None of the staffers who described the gun story were quoted on the record by the Post.

“I understand these guys try to put a spin on that and make me look bad, because that’s what they do,” Armey went on. “If you look at the left-wing press, it celebrates Dick Armey as a mad gunman.”

As to conveying that message of media malpractice to Media Matters, Armey said he was too “chatty” and didn’t realize the direction Strupp was taking the conversation, aiming for attacks on Limbaugh and Beck.

As to FreedomWorks’ activities, Armey explained that his point to Media Matters was that he wanted to see the tea party group refocus its spending on conservative activism and away from advertising. “We were always proud that we got so much done with so little money.”

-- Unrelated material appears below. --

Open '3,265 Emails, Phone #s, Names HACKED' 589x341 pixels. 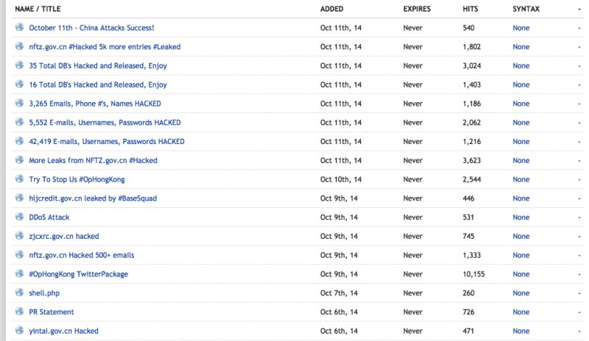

Asked about a recent Rasmussen poll that showed just 8 percent of Americans now identify as “tea party members,” Armey lamented that FreedomWorks had some role in not slowing that attrition as it moved away from activism. “They had a stronger identification when we were seen as an activist group working within the tea party movement,” he said.

“When you look back at who FreedomWorks was in ’09 and ’10, and what we did with respect — I’ve always said it this way: We did not create the tea party movement, we never managed the tea party movement,” Armey said, “but we facilitated it so much, that there would not have been a movement without us.”